Second, I thought that in x86_64, the arguments to a function are either stored in specific registers, or if there are a lot of them, just 'above' (with a downward growing stack) the base pointer, %rbp. Like in the picture at http://en.wikipedia.org/wiki/Call_stack#Structure except 'upside-down'.
But the lines:
400565: 89 7d dc mov %edi,-0x24(%rbp)
400568: 48 89 75 d0 mov %rsi,-0x30(%rbp)
suggest to me that they are being stored way down from the base of the stack (%rsi and %edi are where main put the arguments, right before calling 'fun', and 0x30 down from %rbp is exactly where the stack pointer is pointing...). And when I try to do stuff with them , like assigning their values to local variables, it grabs them from those locations near the head of the stack:
sp = y;
40057b: 48 8b 45 d0 mov -0x30(%rbp),%rax
40057f: 48 89 45 e8 mov %rax,-0x18(%rbp)
... what is going on here?! I would expect them to grab the arguments from either the registers they were stored in, or just above the base pointer, where I thought they are 'supposed to be', according to every basic tutorial I read. Every answer and post I found on here related to stack frame questions confirms my understanding of what stack frames "should" look like, so why is my Assembly output so darn weird?
Because that stuff is a hideously simplified version of what really goes on. It's like wondering why Newtonian mechanics doesn't model the movement of the planets down to the millimeter. Compilers need stack space for all sorts of things. For example, saving callee-saved registers.
Also, the fundamental fact is that debug-mode compilations contain all sorts of debugging and checking machinery. The compiler outputs all sorts of code that checks that your code is correct, for example the call to __stack_chk_fail.
There are only two ways to understand the output of a given compiler. The first is to implement the compiler, or be otherwise very familiar with the implementation. The second is to accept that whatever you understand is a gross simplification. Pick one.
Because you're compiling without optimization, the compiler does lots of extra stuff to maybe make things easier to debug, which use lots of extra space.
it does not attempt to compress the stack frame to reuse memory for anything, or get rid of any unused things.
it redundantly copies the arguments into the stack frame (which requires still more memory)
it copies a 'canary' on to the stack to guard against stack smashing buffer overflows (even though they can't happen in this code).
Try turning on optimization, and you'll see more real code.
This is 64 bit code. 0x30 of stack space corresponds to 6 slots on the stack.
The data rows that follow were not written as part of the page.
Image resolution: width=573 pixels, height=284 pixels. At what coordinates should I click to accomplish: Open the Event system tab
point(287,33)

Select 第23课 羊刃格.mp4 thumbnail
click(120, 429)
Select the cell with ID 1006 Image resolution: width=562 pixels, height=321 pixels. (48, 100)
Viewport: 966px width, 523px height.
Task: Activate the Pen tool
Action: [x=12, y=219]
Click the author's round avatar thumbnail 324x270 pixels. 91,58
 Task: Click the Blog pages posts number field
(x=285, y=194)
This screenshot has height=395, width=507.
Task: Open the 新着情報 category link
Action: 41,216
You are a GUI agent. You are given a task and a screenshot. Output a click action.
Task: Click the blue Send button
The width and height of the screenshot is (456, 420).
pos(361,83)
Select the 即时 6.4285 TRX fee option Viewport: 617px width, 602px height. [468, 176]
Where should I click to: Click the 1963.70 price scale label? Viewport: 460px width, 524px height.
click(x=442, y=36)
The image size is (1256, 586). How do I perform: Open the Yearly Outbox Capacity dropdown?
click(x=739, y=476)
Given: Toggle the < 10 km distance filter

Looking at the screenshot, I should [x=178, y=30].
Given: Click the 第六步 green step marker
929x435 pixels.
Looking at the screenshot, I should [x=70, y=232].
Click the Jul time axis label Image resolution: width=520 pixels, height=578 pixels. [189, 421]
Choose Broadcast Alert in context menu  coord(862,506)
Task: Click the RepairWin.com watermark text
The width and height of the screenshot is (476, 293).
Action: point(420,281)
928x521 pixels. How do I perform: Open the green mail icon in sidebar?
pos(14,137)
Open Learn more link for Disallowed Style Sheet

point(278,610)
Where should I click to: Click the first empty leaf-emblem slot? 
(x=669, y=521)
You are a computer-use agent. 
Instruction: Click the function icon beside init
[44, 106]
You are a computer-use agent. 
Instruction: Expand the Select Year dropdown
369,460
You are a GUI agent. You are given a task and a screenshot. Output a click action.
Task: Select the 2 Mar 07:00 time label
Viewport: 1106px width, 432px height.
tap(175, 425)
You have what appears to be:
2 slots for function arguments (which happen also to be passed in registers)
2 slots for local variables
1 slot for saving the AX register
1 slot looks like a stack guard, probably related to DEBUG mode.
Best thing is to experiment rather than ask questions. Try compiling in different modes (DEBUG, optimisation, etc), and with different numbers and types of arguments and variables. Sometimes asking other people is just too easy -- you learn better by doing your own experiments.
I wrote the following program:
#include <stdio.h>
int main()
{
int i = 0;
for (; i < 4; i++)
{
printf("%i",i);
}
return 0;
}
I compiled it using gcc test.c -o test.o, then disassembled it using objdump -d -Mintel test.o. The assembly code I got (at least the relevant part) is the following:
0804840c <main>:
804840c: 55 push ebp
804840d: 89 e5 mov ebp,esp
804840f: 83 e4 f0 and esp,0xfffffff0
8048412: 83 ec 20 sub esp,0x20
8048415: c7 44 24 1c 00 00 00 mov DWORD PTR [esp+0x1c],0x0
804841c: 00
804841d: eb 19 jmp 8048438 <main+0x2c>
804841f: 8b 44 24 1c mov eax,DWORD PTR [esp+0x1c]
8048423: 89 44 24 04 mov DWORD PTR [esp+0x4],eax
8048427: c7 04 24 e8 84 04 08 mov DWORD PTR [esp],0x80484e8
804842e: e8 bd fe ff ff call 80482f0 <printf#plt>
8048433: 83 44 24 1c 01 add DWORD PTR [esp+0x1c],0x1
8048438: 83 7c 24 1c 03 cmp DWORD PTR [esp+0x1c],0x3
804843d: 7e e0 jle 804841f <main+0x13>
804843f: b8 00 00 00 00 mov eax,0x0
8048444: c9 leave
8048445: c3 ret
I noticed that, although my compare operation was i < 4, the assembly code is (after disassembly) i <= 3. Why does that happen? Why would it use JLE instead of JL?
Loops that count upwards, and have constant limit, are very common. The compiler has two options to implement the check for loop termination - JLE and JL. While the two ways seem absolutely equivalent, consider the following.
As you can see in the disassembly listing, the constant (3 in your case) is encoded in 1 byte. If your loop counted to 256 instead of 4, it would be impossible to use such an efficient encoding for the CMP instruction, and the compiler would have to use a "larger" encoding. So JLE provides a marginal improvement in code density (which is ultimately good for performance because of caching).
It would JLE because it shifted the value by one.
if (x < 4) {
// ran when x is 3, 2, 1, 0, -1, ... MIN_INT.
}
is logically equivalent to
if (x <= 3) {
// ran when x is 3, 2, 1, 0, -1, ... MIN_INT.
}
Why the compiler chose one internal representation over another is often a matter of optimization, but really it is hard to know if optimization was the true driver. In any case, functional equivalents like this is the reason why back-mapping isn't 100% accurate. There are many ways to write a condition that has the same effect over the same inputs.